Default monogamy is the water. You did not see it because you have always been in it. Every story you absorbed as a child featured it. Every adult relationship around you performed it, even when they were privately breaking it. The absence of alternatives was so total that the question never formed in your mind. This is how cultural defaults work — they do not feel like choices because the alternatives are invisible. The first step in choosing is to see the water. Read about other arrangements. Notice the assumption you are making. The point is not to leave monogamy. The point is to see that you are in it.

What inertia hides

Inertia hides incompatibility. It hides slow drift. It hides the fact that one of you stopped wanting this years ago but never had the language or courage to say so. As long as the default holds, the relationship can run on autopilot, and the autopilot is forgiving in ways that hide trouble. When the default breaks — through an affair, a midlife reckoning, an unavoidable conversation — the trouble that was hidden becomes visible all at once. People are not surprised by their problems; they are surprised by the timing of their problems. Inertia controls the timing.

The "of course" test

A useful test: when you describe your relationship's structure to yourself, do you describe it with reasons, or with "of course"? "Of course we're monogamous, we're married" is the language of default. "We're monogamous because we both find that the depth we get from exclusivity matters more to us right now than the variety we would get from opening" is the language of choice. The first answer is hollow. The second is hard-won. Most people's relationships live entirely in the first answer and never visit the second.

The attraction question

Every long-term monogamous person will continue to be attracted to other people. This is not a failure of the relationship; it is the operating system of the species. The question is what you do with the attraction. The defaulter typically tries to suppress, deny, or feel guilty about it. The chooser notices it, lets it pass through, sometimes enjoys it as a private experience, and does not let it threaten the structure. The attraction is information about being alive. It is not information about whether you should leave your partner. The conflation of these two is the source of an enormous amount of unnecessary suffering.

The fantasy of the one

Default monogamy is often propped up by the fantasy that there exists one person who will meet all your needs forever. This fantasy is statistically absurd and pastorally cruel — it sets up every long relationship to feel like a failure of its central promise. The chooser releases the fantasy. They understand that no one person can be everything, that the partner they chose is not failing them by not being everyone, and that the wisdom of a long relationship is the ongoing decision to let this person be enough — not because they are everything, but because the depth available with one person across decades is itself a particular kind of treasure that variety cannot provide.

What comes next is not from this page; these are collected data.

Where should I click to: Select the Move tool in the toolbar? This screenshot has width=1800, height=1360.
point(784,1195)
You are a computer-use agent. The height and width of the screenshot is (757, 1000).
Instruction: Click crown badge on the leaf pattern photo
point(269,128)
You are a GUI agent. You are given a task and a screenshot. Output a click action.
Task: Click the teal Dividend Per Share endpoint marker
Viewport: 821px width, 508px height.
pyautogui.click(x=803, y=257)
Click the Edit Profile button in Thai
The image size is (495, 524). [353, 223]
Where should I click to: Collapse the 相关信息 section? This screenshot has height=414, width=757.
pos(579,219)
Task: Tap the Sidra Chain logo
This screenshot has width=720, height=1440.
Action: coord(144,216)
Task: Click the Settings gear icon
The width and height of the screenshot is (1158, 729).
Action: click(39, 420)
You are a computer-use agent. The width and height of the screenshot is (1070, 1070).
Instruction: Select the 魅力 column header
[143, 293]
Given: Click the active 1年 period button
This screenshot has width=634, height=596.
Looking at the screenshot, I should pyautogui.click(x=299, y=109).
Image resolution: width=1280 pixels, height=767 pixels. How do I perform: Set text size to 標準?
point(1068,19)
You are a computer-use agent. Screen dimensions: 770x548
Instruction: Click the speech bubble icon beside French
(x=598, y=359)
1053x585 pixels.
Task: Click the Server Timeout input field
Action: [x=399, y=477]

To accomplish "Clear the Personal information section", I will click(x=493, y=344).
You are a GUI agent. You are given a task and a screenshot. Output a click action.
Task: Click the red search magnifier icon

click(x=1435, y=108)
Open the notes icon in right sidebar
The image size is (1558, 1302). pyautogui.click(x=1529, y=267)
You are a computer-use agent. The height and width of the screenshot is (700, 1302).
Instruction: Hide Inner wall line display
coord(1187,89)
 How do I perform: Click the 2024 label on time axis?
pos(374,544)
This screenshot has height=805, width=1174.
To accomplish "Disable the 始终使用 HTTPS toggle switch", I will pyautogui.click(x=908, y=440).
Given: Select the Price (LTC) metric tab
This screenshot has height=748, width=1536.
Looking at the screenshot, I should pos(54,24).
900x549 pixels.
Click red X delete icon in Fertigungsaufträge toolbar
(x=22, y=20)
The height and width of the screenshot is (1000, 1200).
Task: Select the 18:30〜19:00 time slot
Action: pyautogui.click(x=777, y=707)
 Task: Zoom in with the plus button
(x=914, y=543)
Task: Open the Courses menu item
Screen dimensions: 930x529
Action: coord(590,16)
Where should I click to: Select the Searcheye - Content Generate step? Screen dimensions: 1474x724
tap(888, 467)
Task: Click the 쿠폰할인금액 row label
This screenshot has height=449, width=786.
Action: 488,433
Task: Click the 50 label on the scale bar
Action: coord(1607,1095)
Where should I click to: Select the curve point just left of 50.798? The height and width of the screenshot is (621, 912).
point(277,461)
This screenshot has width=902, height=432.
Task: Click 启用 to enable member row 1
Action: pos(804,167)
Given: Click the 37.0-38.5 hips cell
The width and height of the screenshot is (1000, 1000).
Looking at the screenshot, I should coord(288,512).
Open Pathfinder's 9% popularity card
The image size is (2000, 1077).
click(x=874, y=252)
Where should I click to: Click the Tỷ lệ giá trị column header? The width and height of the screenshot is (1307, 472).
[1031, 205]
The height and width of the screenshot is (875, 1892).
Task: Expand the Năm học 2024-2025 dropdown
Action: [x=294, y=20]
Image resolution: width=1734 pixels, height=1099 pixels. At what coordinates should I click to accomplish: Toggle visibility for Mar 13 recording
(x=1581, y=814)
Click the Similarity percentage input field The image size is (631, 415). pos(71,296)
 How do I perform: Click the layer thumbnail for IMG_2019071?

What monogamy actually gives

Chosen monogamy gives you something specific: a single primary erotic and emotional bond that gets to deepen over decades, with all the trust, history, and shared meaning that depth produces. It gives you a simplified attention budget — you do not have to manage multiple romantic relationships. It gives you a particular kind of family architecture that is logistically simpler than the alternatives. None of these are nothing. The chooser knows what they bought.

What monogamy actually costs

It also costs something. It costs the experience of being newly desired. It costs the erotic novelty that fades after the first few years with any one person. It costs the possibility of meeting another person who would fit a part of you that your partner does not fit. It costs, sometimes, a certain kind of aliveness. The chooser knows what they paid. The defaulter often does not realize they paid anything until much later, when the bill arrives unexpectedly.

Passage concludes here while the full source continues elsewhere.